Selected extract START

SANAA, Yemen (AP) — Hundreds of Yemeni women on Wednesday
set fire to traditional female veils to protest the government’s brutal
crackdown against the country’s popular uprising, as overnight clashes in the
capital and another city killed 25 people, officials said.
In the capital Sanaa, the women spread a black cloth across
a main street and threw their full-body veils, known as makrama, onto a pile,
sprayed it with oil and set it ablaze. As the flames rose, they chanted:
“Who
protects Yemeni women from the crimes of the thugs?”
The women in Yemen have taken a key role in the uprising
against President Ali Abdullah Saleh’s authoritarian rule that erupted in
March,
inspired by other Arab revolutions. Their role came into the limelight earlier
in October, when Yemeni woman activist Tawakkul Karman was awarded the Nobel
Peace Prize, along with two Liberian women, for their struggle for women’s
rights.
Wednesday’s protest, however, was not related to women’s
rights or issues surrounding the Islamic veils – rather, the act of women
burning their clothing is a symbolic Bedouin tribal gesture signifying an
appeal
for help to tribesmen, in this case to stop the attacks on the protesters.
The women who burned clothing in the capital were wearing
traditional veils at the time, many covered in black from head to toe.
The women’s protest came as clashes have intensified between
Saleh’s forces and renegade fighters who have sided with the protesters and the
opposition in demands that the president step down.
Medical and local officials said up to 25 civilians, tribal
fighters and government soldiers died overnight in Sanaa and the city of Taiz
despite a cease-fire announcement by Saleh late Tuesday. Scores of others were
wounded.
A medical official said seven tribal fighters were among
those killed in Sanaa’s Hassaba district. Another medical official said four
residents and nine soldiers also died in the fighting there.

Selected extract END
Data for analysis START

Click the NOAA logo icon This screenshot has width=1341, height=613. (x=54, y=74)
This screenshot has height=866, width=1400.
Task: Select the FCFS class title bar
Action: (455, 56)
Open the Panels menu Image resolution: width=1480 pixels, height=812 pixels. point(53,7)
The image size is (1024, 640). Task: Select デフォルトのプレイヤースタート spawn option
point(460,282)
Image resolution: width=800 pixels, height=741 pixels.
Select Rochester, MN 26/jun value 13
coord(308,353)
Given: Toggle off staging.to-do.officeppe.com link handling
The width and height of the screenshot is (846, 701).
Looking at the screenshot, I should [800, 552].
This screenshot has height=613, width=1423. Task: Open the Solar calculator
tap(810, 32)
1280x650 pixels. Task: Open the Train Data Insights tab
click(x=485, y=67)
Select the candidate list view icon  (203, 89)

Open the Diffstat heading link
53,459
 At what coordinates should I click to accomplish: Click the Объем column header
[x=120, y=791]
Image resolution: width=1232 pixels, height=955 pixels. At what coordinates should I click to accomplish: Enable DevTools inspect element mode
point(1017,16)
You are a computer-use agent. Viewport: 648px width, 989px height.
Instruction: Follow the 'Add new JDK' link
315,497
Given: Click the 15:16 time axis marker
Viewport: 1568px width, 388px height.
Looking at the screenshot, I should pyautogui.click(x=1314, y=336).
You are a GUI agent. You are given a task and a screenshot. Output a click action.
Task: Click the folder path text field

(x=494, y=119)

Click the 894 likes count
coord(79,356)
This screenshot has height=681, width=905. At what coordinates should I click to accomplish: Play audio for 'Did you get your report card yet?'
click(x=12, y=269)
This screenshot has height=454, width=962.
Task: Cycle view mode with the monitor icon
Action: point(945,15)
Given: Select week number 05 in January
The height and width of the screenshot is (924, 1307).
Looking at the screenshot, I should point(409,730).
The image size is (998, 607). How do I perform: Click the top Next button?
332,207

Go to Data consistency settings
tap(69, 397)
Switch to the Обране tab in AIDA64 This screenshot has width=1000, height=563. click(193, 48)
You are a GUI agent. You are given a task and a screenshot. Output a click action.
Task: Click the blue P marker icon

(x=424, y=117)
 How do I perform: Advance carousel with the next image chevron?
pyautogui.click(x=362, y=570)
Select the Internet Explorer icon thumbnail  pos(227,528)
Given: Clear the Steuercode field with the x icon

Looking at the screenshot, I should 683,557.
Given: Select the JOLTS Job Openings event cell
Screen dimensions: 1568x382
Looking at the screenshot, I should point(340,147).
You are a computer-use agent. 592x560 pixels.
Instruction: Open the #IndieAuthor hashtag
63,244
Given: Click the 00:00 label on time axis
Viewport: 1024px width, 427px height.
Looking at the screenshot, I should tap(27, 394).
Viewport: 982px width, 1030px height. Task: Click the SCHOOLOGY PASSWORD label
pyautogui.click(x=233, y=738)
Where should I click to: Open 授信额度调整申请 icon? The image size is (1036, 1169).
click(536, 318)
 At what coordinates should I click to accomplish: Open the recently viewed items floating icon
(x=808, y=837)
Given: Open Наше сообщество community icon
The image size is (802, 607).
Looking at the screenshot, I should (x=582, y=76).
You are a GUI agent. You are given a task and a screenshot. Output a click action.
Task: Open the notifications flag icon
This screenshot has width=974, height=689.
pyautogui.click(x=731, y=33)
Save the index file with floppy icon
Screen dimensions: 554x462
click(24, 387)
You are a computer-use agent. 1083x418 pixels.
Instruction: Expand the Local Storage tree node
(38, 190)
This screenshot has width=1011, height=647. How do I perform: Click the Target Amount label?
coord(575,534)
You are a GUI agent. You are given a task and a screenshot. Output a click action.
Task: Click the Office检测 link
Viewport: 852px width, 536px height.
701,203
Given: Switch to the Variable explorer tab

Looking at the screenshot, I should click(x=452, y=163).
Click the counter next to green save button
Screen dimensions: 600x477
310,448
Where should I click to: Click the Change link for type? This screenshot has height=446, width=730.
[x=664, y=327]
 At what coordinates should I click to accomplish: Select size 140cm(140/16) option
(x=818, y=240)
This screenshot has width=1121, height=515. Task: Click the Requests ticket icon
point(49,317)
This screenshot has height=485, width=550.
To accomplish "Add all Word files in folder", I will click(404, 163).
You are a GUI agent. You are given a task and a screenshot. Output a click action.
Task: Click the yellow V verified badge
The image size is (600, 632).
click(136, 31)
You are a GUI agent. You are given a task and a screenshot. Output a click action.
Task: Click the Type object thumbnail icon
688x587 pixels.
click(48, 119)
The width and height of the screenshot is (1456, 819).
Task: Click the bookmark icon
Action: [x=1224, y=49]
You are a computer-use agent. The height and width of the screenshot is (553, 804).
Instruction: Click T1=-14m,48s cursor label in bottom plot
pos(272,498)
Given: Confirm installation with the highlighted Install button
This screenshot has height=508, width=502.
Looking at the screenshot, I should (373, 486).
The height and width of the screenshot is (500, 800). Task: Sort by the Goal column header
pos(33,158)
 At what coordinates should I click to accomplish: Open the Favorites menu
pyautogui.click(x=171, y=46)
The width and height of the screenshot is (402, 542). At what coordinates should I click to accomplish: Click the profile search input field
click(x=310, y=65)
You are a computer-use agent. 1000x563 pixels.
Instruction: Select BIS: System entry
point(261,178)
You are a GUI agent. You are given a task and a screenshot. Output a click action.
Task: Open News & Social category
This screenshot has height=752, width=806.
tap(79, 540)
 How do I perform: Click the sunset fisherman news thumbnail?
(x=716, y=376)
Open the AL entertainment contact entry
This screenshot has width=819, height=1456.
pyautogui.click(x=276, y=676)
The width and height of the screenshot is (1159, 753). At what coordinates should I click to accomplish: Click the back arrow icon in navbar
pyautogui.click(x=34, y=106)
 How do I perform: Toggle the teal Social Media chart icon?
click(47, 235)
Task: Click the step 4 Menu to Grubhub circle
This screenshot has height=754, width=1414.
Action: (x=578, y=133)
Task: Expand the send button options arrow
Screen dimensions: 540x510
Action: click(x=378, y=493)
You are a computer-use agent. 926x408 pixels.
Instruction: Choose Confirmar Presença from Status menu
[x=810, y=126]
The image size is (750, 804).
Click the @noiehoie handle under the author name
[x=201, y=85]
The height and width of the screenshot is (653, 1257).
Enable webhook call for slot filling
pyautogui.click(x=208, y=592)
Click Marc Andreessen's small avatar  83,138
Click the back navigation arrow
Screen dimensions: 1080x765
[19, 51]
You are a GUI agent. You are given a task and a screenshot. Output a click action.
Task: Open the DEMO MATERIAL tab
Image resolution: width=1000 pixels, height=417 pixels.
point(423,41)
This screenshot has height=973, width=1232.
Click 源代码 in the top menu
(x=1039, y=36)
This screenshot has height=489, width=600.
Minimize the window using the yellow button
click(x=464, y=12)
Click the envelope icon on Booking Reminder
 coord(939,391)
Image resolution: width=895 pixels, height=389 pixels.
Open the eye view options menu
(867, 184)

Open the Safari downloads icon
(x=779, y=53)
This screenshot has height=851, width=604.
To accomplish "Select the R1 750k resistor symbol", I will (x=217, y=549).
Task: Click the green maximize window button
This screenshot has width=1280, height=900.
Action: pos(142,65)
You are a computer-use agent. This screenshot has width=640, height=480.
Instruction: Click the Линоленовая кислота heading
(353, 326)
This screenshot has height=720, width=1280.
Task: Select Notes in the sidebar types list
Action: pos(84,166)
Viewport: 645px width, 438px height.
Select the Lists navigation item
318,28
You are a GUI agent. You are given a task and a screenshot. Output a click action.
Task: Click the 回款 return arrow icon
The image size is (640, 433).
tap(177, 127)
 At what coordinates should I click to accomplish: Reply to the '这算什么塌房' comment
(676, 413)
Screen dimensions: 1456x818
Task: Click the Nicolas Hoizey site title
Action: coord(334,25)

Data for analysis END

Questions:
(a) In the news report on the Yemeni women's veil-burning protest, what does the act of women burning their clothing signify?
(b) Extend the news report on the Yemeni women's veil-burning protest, picking up after its final sentence.

Results:
(a) It is a symbolic Bedouin tribal gesture signifying an appeal for help to tribesmen.

(b)
Government forces also shelled houses in Taiz – a hotbed of
anti-Saleh protests – killing five people, including four members of one
family,
a local official said. All officials spoke on condition of anonymity because
they were not authorized to speak to the media.
Saleh has clung to power in the face of more than eight
months of massive near-daily protests against his rule.
As they burned their veils, Yemeni women activists handed
out leaflets appealing for help and protection.
“This is a plea from the free women of Yemen; here we burn
our makrama in front of the world to witness the bloody massacres carried by
the
tyrant Saleh,” the leaflets read.
Across town, a group of women supporters of Saleh marched
Wednesday up to the U.N. office to voice their opposition to international
pressure on the president to step down. The women entered the U.N. building to
hand in their protest note.
During a meeting with the U.S. ambassador on Tuesday, Saleh
offered to sign a U.S. and Gulf Arab-backed power transfer deal that gives him
immunity from prosecution if he steps down.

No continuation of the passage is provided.